**WHAT TO WORK ON:** Check each line of the entries below for the string "screenshot" and state how many lines have it, with no other text.
━━━ DATASET EXCERPTS
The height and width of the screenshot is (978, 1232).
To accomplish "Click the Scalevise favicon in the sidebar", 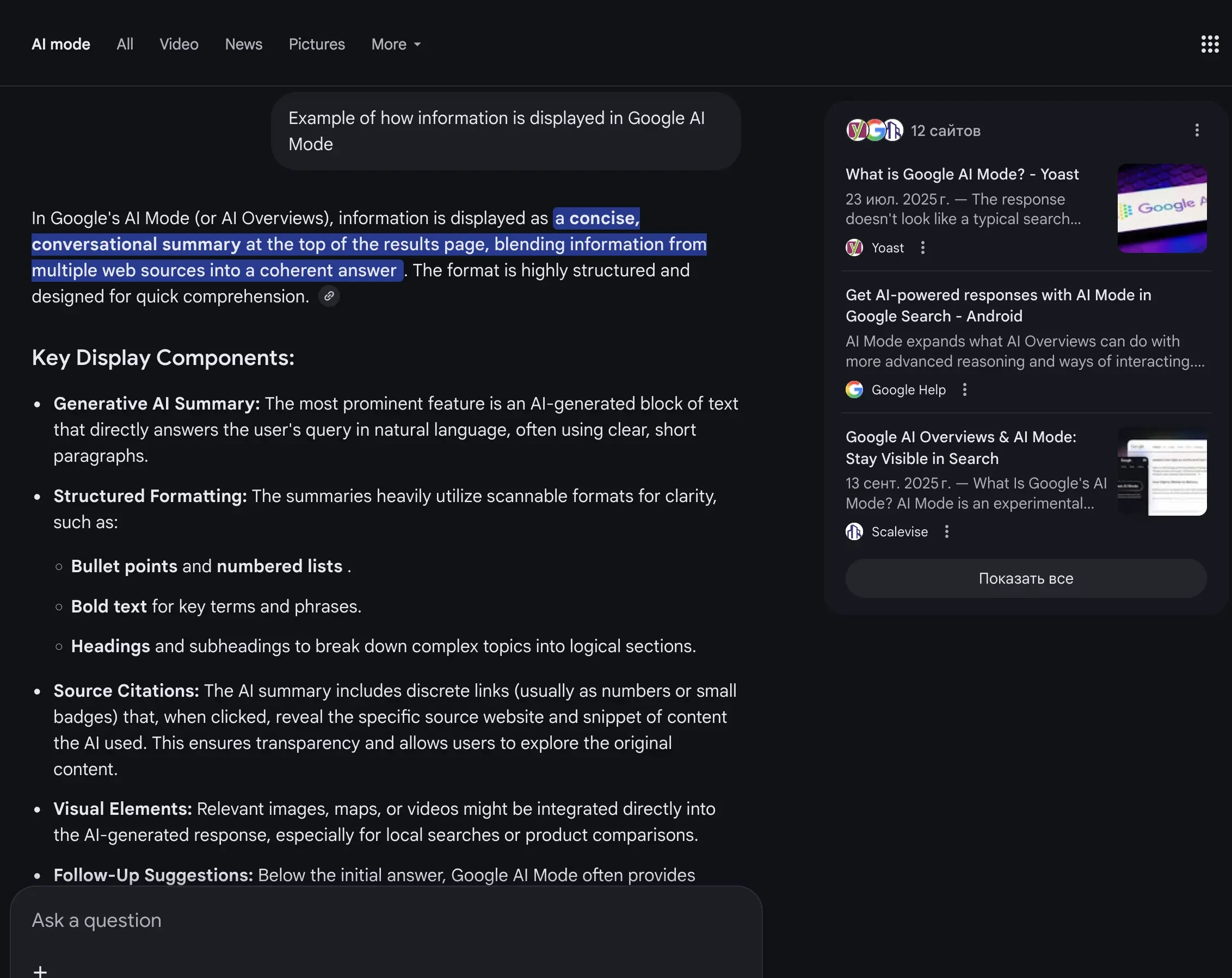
━━━━━━
━━━ DATASET EXCERPTS
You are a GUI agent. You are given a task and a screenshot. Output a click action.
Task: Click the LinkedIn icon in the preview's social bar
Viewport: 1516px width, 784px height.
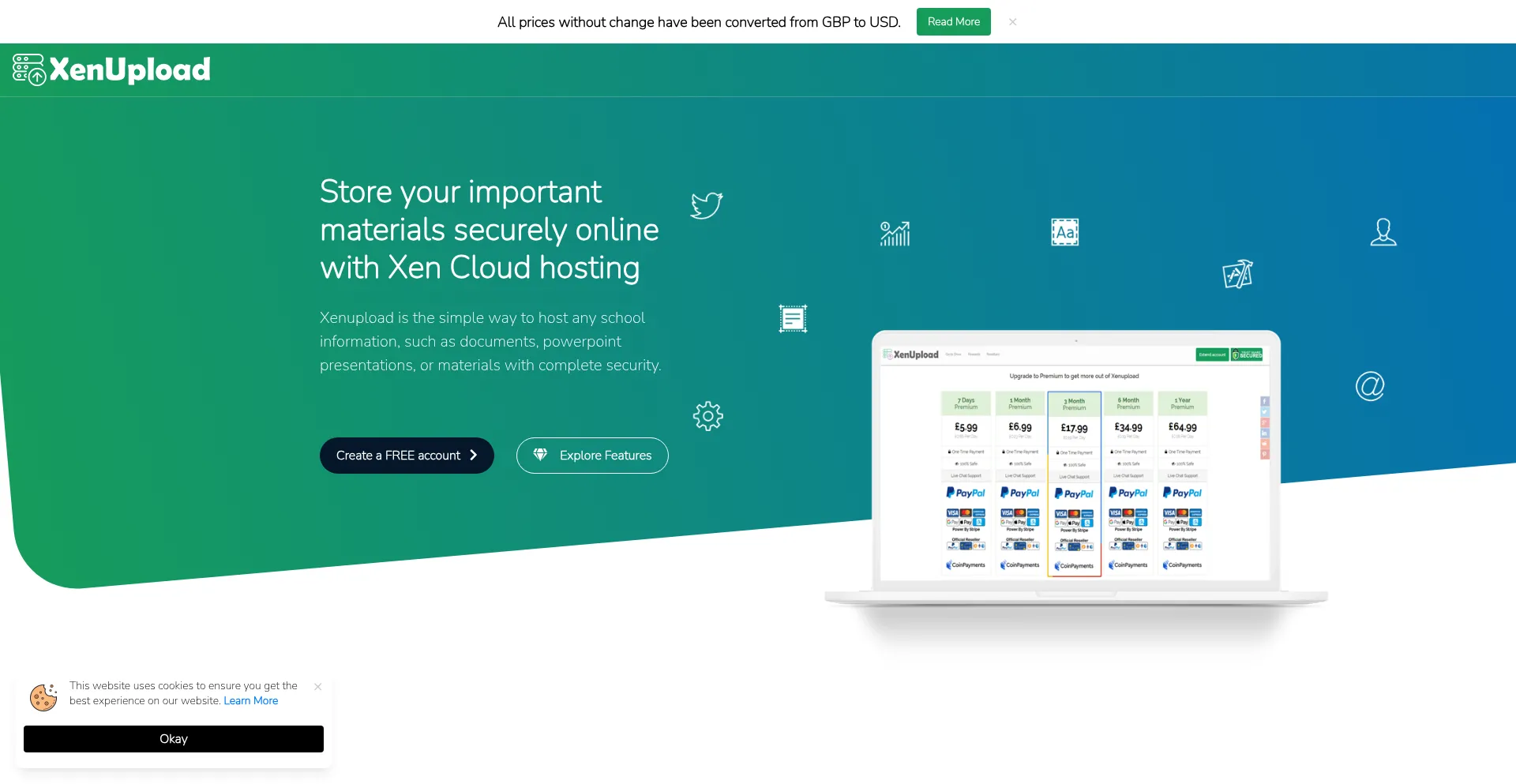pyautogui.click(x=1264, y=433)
━━━━━━
**YOUR SOLUTION:** 2